The increase/no_increase distinction is unnecessary. That
leaves three cases, normal EOF, normal line read, and a premature
EOF in the final line.

One issue not covered was what to do about overly long lines.
There are several possible actions, e.g.,

* We could treat it as an error condition.
* We could treat it as an end of data, reserving the option to
pick up later where we left off.
* We could cut the long line into pieces maxlen characters
long.
* We could chop out all characters in the long line after the
first maxlen characters.
* We could skip the long line and proceed to the next line.

Clearly the routine should not decide on its own what action
to take; the user must specify what action to take by passing a
flag. If the user does not specify an action the default should
be to treat a long line as an error condition.

>
>In addition there are numerous kinds of errors that can occur.
>Calling sequence arguments include:
>
> no_file The file pointer is null.
> bad_buffer One and only one of buffere and size s
> zero.
> bad_size Size is 0 or is greater than maxsize
> bad_maxsize Maxsize is 0
>
>Then there are the memory allocation failures:
>
> bad_allocate Malloc or realloc failure
> big_line Line length is greater than maxsize.
>
>When there is a memory allocation failure the line and len fields
>hold what has been successfuly read.

This way of proceeding - listing error tags and short
explanations - has its faults; it comes from focusing too heavily
on potential code. For example, the calling sequence argument
errors only apply to a particular choice of calling sequence. A
better approach might be to try to analyze the kinds of errors
that can occur. Briefly, these include:

* A format fault in the file: This can either be a premature
EOF or an overly large line. This is not necessarily an error
since the user can opt to accept the faulty lines.

[EXTRACTED DATA]:
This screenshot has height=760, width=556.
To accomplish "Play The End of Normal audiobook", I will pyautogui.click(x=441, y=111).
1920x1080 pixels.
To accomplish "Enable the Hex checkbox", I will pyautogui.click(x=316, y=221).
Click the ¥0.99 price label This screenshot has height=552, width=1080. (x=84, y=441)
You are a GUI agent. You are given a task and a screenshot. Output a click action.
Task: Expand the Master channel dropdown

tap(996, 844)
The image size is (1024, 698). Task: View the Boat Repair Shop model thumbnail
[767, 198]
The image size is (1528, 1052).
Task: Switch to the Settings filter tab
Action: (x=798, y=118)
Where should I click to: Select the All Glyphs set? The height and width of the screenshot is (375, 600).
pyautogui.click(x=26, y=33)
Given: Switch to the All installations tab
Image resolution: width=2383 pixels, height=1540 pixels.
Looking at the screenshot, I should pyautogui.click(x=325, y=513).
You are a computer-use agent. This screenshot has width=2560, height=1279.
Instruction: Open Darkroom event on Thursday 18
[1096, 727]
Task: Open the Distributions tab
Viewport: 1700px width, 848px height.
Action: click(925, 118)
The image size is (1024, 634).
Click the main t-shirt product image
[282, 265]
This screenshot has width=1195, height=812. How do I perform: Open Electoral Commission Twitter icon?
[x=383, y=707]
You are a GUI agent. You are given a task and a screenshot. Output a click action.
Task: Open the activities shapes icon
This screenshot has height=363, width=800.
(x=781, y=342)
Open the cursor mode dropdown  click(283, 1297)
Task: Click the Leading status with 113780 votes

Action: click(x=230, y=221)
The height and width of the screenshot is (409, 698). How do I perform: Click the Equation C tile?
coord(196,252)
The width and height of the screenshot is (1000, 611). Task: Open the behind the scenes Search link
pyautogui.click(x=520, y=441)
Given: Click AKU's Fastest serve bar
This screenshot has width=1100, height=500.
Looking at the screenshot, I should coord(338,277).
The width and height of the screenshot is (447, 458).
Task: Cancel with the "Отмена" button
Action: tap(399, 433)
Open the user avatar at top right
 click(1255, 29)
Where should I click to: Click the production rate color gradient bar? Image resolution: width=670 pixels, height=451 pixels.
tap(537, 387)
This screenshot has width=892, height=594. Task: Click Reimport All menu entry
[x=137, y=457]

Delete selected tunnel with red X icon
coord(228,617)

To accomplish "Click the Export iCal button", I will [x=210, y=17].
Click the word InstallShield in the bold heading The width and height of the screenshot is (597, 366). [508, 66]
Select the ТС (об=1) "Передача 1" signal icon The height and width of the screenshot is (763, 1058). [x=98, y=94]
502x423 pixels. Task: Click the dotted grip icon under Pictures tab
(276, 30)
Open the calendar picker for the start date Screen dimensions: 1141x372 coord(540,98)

[EXERCISE PROMPT]: Please continue the passage on handling overly long lines and read errors, picking up right after its final sentence about accepting faulty lines.

[EXERCISE RESPONSE]:
* Calling sequence error: The calling sequence is faulty in
some way. The key here is that the constraints on the calling
sequence should be spelled out at some point.
* Memory allocation error: Malloc/realloc fails. Usually, but
not necessarily, this is a fatal error.
* I/O error: Something goes wrong while trying to read the
file.

What action should be taken is quite another matter. Users
may or may not have an error management strategy. If there is
one, the routine shouldn't pre-empt it. At a minimum the routine
should return an error code. The objection to returning an error
code is that the conscientious user is then stuck with adding
error handling code. A useful technique is to pass to the routine
flags telling what to do about errors, e.g., write to a log file,
call exit, etc.

>
>There are various conventions one could use for assigning code
>values for the possible return values. My view is that there
>should be a bit that is set only if there was an error, a bit
>that is set only if there was a memory allocation error, a bit
>that is set only if there was a buffer increase, and a bit that
>is set only if an EOL occurred.
>
>The point of doing this is that we can have simple tests to check
>
>whether an error occurred, whether some space has to be freed,
>and whether the file read is complete.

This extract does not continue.